Ritz’s team argued that some schools should get a break if their A-to-F grades fall because of lower student test scores on the overhauled ISTEP exam that students just completed during March and May. The test this year was upgraded to match new, tougher standards that the state adopted last year, which are aimed at ensuring all students graduate high school ready for college or careers.

Other states that have made similar changes to raise expectations through new standards and tests — Ritz’s lieutenants cited New York and Kentucky — have seen big drops in the percentage of students who pass the first year the change is made.

Lower test scores could cause lower A-to-F grades across the board for Indiana schools.

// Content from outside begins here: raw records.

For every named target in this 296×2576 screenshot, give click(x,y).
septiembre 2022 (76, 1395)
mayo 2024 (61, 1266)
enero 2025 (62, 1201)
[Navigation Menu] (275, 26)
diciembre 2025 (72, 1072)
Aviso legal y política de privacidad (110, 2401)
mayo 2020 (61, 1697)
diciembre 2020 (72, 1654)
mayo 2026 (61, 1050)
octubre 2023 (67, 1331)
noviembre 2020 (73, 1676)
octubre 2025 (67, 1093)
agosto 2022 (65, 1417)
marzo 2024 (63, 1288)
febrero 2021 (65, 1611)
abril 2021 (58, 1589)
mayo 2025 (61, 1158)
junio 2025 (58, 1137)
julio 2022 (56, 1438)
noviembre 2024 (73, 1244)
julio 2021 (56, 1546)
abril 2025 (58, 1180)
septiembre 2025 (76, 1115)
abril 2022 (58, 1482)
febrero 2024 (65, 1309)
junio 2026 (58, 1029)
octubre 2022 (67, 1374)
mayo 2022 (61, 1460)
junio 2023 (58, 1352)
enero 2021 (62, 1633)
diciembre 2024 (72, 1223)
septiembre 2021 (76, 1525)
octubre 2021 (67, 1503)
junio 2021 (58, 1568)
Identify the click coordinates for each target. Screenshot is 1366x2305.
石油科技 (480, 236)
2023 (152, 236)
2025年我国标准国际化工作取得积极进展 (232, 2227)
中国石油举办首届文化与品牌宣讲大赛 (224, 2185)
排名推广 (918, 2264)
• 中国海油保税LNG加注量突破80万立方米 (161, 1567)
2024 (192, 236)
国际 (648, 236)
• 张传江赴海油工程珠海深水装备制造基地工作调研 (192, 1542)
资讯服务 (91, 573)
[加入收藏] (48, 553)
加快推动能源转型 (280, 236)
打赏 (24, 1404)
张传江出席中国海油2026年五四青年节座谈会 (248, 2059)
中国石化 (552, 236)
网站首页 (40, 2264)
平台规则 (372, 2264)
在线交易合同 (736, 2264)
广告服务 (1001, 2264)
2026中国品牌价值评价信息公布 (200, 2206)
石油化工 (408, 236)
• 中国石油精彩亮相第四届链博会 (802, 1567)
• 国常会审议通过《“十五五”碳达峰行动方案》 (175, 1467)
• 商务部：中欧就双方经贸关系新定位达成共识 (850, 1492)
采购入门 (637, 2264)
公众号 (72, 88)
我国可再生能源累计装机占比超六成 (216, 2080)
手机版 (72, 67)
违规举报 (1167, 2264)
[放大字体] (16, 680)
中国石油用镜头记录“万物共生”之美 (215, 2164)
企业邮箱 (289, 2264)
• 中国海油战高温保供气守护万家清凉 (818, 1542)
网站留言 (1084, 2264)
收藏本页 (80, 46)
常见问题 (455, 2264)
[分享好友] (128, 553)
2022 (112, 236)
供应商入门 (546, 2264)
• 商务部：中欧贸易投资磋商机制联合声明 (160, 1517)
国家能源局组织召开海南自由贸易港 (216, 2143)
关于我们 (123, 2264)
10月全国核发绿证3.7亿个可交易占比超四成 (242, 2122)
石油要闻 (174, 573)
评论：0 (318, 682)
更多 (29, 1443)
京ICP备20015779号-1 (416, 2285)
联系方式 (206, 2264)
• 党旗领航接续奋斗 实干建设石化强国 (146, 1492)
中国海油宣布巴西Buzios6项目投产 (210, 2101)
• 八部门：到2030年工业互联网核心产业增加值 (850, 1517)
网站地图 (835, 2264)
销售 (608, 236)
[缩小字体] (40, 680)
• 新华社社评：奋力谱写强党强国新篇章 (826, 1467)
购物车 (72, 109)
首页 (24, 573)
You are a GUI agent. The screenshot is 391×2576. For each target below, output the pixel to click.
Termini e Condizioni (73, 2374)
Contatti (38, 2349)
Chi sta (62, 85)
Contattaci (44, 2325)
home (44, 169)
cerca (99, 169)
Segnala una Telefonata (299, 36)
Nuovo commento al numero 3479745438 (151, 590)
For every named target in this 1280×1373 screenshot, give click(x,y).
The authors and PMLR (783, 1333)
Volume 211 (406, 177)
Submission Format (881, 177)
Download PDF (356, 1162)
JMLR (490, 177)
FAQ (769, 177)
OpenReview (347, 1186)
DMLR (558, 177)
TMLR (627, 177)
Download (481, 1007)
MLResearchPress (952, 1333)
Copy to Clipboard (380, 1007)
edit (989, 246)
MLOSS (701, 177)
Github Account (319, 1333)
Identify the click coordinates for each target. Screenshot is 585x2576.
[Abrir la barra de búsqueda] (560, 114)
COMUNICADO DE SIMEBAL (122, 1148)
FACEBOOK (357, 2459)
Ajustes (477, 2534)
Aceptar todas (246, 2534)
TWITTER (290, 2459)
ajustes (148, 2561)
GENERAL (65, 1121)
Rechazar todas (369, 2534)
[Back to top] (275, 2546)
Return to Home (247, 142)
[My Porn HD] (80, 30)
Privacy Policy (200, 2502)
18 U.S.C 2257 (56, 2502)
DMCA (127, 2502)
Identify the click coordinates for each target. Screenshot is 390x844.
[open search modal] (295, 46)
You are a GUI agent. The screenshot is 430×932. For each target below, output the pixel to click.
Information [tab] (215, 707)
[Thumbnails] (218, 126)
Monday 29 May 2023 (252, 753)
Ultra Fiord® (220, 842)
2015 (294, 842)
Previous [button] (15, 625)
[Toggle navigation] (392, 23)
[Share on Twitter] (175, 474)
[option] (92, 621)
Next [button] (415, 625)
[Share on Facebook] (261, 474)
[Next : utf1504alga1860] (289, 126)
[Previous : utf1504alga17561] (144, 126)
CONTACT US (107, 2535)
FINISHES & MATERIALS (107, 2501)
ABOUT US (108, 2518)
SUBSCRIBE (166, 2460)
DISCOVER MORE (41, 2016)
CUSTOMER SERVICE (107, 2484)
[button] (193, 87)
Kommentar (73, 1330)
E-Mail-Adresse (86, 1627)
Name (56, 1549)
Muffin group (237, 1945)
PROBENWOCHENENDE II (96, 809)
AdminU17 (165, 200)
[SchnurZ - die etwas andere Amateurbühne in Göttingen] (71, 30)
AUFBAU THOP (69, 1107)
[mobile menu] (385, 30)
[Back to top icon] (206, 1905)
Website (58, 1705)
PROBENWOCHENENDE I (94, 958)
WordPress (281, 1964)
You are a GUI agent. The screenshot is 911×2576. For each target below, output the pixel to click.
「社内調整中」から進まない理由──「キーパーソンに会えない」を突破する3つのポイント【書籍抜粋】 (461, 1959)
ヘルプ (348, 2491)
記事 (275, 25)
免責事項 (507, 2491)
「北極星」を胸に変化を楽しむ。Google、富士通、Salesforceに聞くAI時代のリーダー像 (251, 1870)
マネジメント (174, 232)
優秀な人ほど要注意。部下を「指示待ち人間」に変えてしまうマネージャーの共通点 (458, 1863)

For some, that could put them at greater risk for state takeover or other serious sanctions designed to improve them. Those changes could include major moves like replacing principals and teachers.

Ritz and education department staff said they also worried about simple embarrassment or public misunderstanding. Parents and others in each school community could see lower grades assigned to their schools but might not understand that the drop is part of a statewide trend driven by test changes.

“The assessment is much more rigorous,” Ritz said. “We have to take that into account.”

The U.S. Department of Education has pushed states to adopt tougher standards and more rigorous tests over the past five years. Most states have agreed to do so in exchange for waivers from some of the sanctions of the 2002 federal No Child Left Behind law. But just this year, federal officials began offering states flexibility to delay some consequences of lower test scores for schools under their state systems when they change standards.

Even before that offer was made, Ritz has pushed for various reasons to delay sanctions for poor test scores over the past three years. Each time, an increasingly impatient state board has cut the debate short, pledging to keep unchanged the system of rewards and penalties.

But with support from the U.S. Department of Education, Ritz said this time the board should give the idea full consideration.

The option Ritz endorsed among the 12 choices presented would treat schools with improving grades differently than those who saw grades go down in 2014-15. Those with better grades would be assigned their new, higher grades. Those with falling grades would not get the lower marks. Instead, they could keep the grades they earned last year.

Ritz emphasized that sanctions would continue. Schools with low grades could still face takeover or other state actions if their grades don’t improve. She said that was the fairest way to treat schools during a transition to a new test.

“Accountability would march on,” Ritz said. “It does not take anything away from the accountability or consequences.”

But state board members had doubts.

Sarah O’Brien, elected the state board’s first vice chairwoman earlier in the meeting, said the conversation should wait until grades are assigned. The board should not simply assume grades will go down, she said.

“I feel it’s a premature decision for us to be making,” she said.

Ritz said she wasn’t asking for a decision, just to start the discussion about what to do if grades do drop dramatically. But board members Lee Ann Kwiatkowski and Gordon Hendry agreed with O’Brien.

Hendry also said it seemed unfair to him that schools with better grades could get the reward of reporting that improvement but parents in schools with lower grades might not know their schools’ grades actually dropped.

“That doesn’t seem to be a fair way to approach it,” he said.

Board member B.J. Watts asked for assurance that all of the options Ritz presented were legal. The options were presented on a grid showing which ones would need changes in state law or approval from the U.S. Department of Education compared to those the board could make on its own.

When an attorney for the state board advised getting an outside opinion, the entire board endorsed the idea of getting Zoeller’s OK that Ritz’s legal analysis is right.

Department officials said they expect ISTEP scores this year to come out in November and A-to-F grades to follow in December.